If you missed these Headline News Now items the first time around, AAOS Now gives you a second chance to review them. Headline News Now—the AAOS thrice-weekly, online update of news of interest to orthopaedic surgeons—brings you the latest on clinical, socioeconomic, and political issues, as well as important announcements from AAOS.
Task force offers recommendations on atypical fractures
A task force of the American Society for Bone and Mineral Research finds that the incidence of atypical femoral fractures associated with bisphosphonate therapy for osteoporosis appears to be very low compared to the number of vertebral, hip, and other fractures prevented by the drugs. But recent observations suggest that risk rises with increasing duration of exposure. The task force recommended the creation of specific diagnostic and procedural codes, the establishment of an international registry, and label changes to increase awareness among physicians and patients of the possibility of atypical femoral fractures.
Many orthopaedic surgery patients have low vitamin D
Patients undergoing orthopaedic surgery often have low serum levels of vitamin D—a factor that may negatively impact patient outcomes. A retrospective review of 723 patients scheduled for orthopaedic surgery at a single institution between January 2007 and March 2008 found that 43 percent of all patients had insufficient serum vitamin-D levels, and, of those, 40 percent had deficient levels. The prevalence of low vitamin-D levels was significantly higher in men (p=0.006) and among blacks and Hispanics, who were 5.5 times more likely to have low vitamin-D levels when compared to whites and Asians (p<0.001). the research appeared in the>Journal of Bone & Joint Surgery—American (JBJS-A) (Oct. 6).0.001).>
Drug may reduce DVT clotting
A study in the New England Journal of Medicine (Sept. 23) suggests that fondaparinux may help patients with acute, symptomatic superficial-vein thrombosis of the legs avoid more serious clots. The randomized, double-blind, placebo-controlled trial of 3,002 patients who were assigned to receive either placebo (n=1,500) or 2.5 mg of fondaparinux (n=1,502) each day for 45 days found the rate of pulmonary embolism or deep-vein thrombosis (DVT) at 47 days was 85 percent lower in the fondaparinux group than in the placebo group (0.2 percent vs. 1.3 percent; p<0.001) and observed similar risk reductions at day 77. major bleeding occurred in one patient in each group. the incidence of serious adverse events was 0.7 percent with fondaparinux and 1.1 percent with placebo.>0.001)>
ACDF outcomes less than expected
Data presented at the annual meeting of the North American Spine Society find that anterior cervical decompression and fusion (ACDF) results in a 10 percent reoperation rate and a 70 percent clinical success rate.
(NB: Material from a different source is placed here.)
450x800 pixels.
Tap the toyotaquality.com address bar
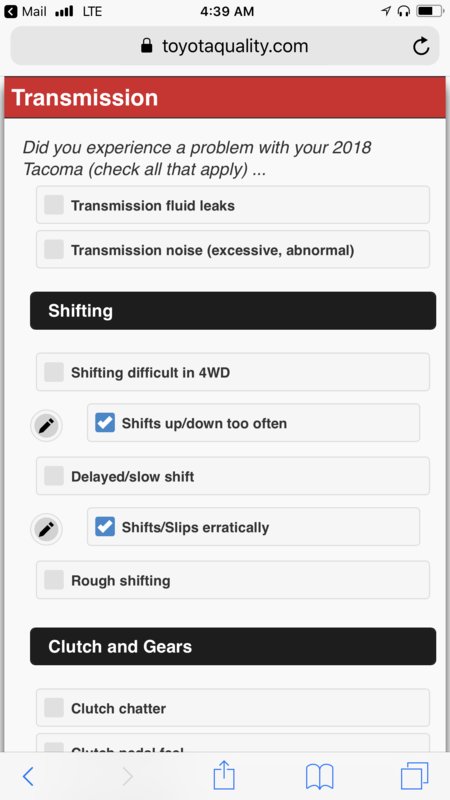225,46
The conclusions are based on a meta-analysis of five studies, covering a sample of 1,154 single-level ACDF patients—562 who had fusions with a stand-alone interbody cage, and 592 who had fusions with an interbody allograft along with a titanium cervical plate. The presenter stated that most doctors would probably estimate that ACDF produces a 95 percent success rate.
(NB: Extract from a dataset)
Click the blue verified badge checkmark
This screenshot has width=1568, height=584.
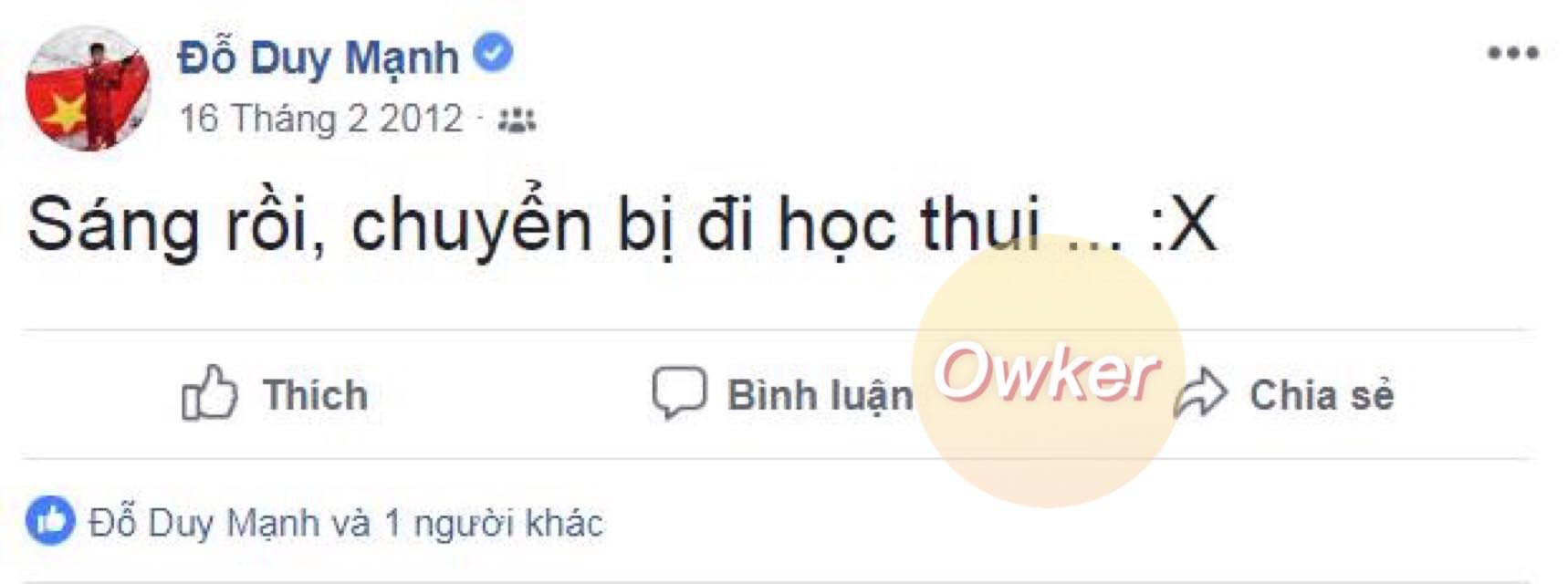(493, 53)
Complications frequent in early-onset scoliosis
A study in JBJS-A finds that, regardless of treatment modality, the management of early-onset scoliosis is prolonged and complications should be expected. Data from the multicenter Growing Spine Study Group database on 140 patients (mean age at initial surgery, 6 years) who received growing-rod treatment (total 897 procedures) found that at a mean 5-year follow-up, 81 patients (58 percent) had at least one complication. Of the 71 patients with a single rod, 19 (27 percent) had unplanned procedures due to complications; among the 69 patients with dual rods, 7 (10 percent) had complications (p=0.05). Thirteen of 51 patients (26 percent) with subcutaneous rod placement had wound complications compared to 9 of 88 patients (10 percent) with submuscular rod placement. Patients with subcutaneous dual rods had more wound complications, more prominent implants, and more unplanned surgical procedures than did those with submuscular dual rods (p=0.05). For each additional surgical procedure, complication risk increased by 24 percent.
Treating cancer patients whohave spinal fractures
According to data presented at the annual congress of the European Society for Medical Oncology, balloon kyphoplasty may be used to treat compression fractures of the spine for patients with multiple myeloma or metastatic cancer. The randomized trial of 134 patients assigned to either balloon kyphoplasty (n=70) or nonsurgical management (n=64) found that patients in the surgical group reported a significant improvement in back pain 1 week after surgery, while those who received nonsurgical management saw no improvement. All patients who underwent balloon kyphoplasty reported sustained improvements in quality of life for 1 year after treatment.